Source material:
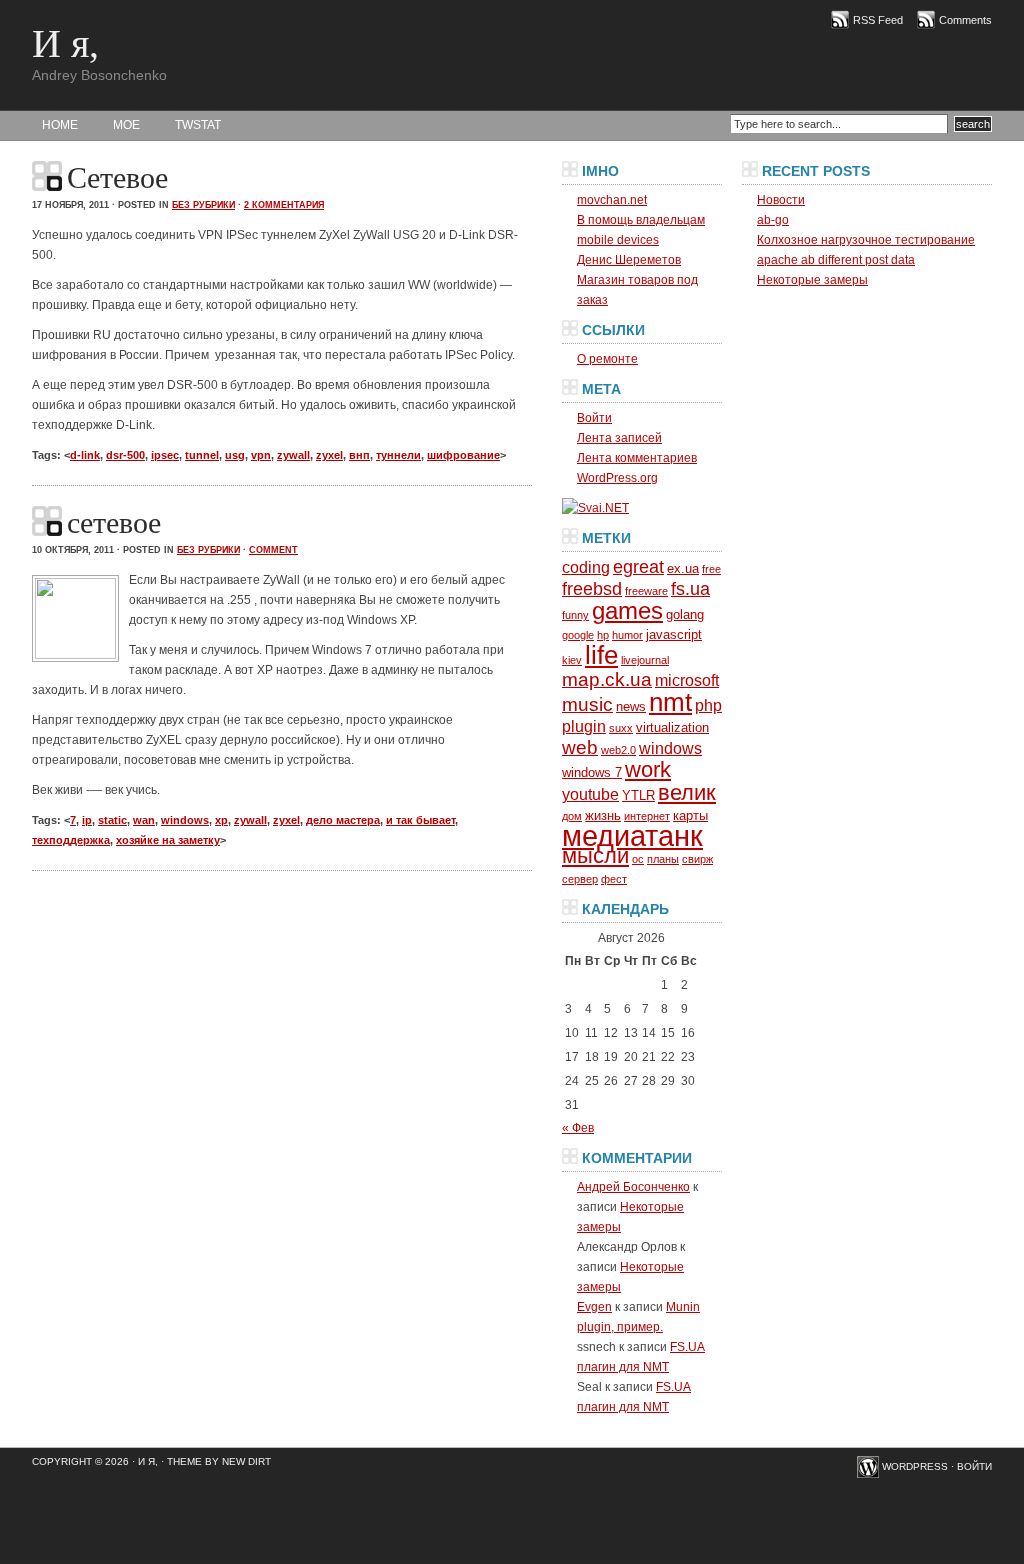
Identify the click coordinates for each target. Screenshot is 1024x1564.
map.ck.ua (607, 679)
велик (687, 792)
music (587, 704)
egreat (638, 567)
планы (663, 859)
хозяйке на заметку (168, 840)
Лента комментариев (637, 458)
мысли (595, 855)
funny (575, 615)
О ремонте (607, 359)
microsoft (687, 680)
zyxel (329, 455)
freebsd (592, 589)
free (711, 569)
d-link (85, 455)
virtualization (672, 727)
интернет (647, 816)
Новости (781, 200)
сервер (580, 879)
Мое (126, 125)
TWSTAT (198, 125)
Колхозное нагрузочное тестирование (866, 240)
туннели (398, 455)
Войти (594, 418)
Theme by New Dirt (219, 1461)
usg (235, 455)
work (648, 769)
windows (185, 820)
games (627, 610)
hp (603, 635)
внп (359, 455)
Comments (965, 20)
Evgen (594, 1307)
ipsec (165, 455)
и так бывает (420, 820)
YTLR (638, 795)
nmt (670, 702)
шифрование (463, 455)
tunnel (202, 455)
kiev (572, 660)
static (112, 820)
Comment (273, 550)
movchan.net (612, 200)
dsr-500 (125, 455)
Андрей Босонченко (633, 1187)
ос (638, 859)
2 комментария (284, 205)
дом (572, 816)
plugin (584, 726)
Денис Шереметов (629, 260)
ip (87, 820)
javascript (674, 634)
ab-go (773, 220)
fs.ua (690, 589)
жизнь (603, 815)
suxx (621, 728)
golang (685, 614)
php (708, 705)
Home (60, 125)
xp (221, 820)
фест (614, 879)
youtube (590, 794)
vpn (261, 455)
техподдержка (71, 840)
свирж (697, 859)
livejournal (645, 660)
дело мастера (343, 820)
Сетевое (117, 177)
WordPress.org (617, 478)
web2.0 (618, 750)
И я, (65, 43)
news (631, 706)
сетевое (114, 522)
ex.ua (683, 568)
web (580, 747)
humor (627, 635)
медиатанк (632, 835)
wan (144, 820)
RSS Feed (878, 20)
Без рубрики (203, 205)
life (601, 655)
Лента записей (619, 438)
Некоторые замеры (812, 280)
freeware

==

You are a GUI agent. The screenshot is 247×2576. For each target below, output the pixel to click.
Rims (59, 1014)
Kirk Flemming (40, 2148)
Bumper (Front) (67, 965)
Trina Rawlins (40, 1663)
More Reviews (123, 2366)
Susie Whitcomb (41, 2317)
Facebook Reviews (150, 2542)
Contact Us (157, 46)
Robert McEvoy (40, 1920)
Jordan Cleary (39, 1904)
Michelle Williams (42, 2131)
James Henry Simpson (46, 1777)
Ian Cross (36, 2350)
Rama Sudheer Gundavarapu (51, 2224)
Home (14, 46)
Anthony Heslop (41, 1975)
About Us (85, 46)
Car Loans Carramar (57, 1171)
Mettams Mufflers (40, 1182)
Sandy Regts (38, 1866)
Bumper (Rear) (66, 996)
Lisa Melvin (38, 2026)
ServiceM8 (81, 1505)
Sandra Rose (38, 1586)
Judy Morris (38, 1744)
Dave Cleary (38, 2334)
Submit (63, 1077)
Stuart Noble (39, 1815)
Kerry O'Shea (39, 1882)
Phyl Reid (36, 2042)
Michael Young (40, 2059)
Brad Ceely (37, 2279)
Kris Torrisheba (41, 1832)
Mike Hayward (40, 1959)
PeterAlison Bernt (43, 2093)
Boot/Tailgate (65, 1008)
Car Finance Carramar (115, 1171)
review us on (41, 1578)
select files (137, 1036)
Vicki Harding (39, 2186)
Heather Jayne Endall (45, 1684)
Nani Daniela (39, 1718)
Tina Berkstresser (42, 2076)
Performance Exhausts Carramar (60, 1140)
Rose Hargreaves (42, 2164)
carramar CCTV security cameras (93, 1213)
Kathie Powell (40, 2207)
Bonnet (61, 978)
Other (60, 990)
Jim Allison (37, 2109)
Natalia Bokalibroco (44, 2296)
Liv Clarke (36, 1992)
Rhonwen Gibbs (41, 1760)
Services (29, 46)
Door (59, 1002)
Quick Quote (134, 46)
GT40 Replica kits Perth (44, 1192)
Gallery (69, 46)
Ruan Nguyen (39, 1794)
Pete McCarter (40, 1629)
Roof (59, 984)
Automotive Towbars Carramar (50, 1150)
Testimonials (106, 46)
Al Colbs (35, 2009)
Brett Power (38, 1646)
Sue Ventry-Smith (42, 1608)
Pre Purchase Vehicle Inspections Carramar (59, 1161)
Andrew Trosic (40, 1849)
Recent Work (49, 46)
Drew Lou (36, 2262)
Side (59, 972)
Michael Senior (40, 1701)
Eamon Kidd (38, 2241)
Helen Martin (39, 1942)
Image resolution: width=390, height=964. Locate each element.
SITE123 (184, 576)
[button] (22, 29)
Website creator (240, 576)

--

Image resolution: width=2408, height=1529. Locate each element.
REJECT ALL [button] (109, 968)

Exercise requirements:
Copy every line of the entries above in which "click" occurs.

Exercise result:
Identify the click coordinates for each target. Screenshot is 1024x1564.
You are a GUI agent. The screenshot is 247×2576. For each target below, output the pixel to click.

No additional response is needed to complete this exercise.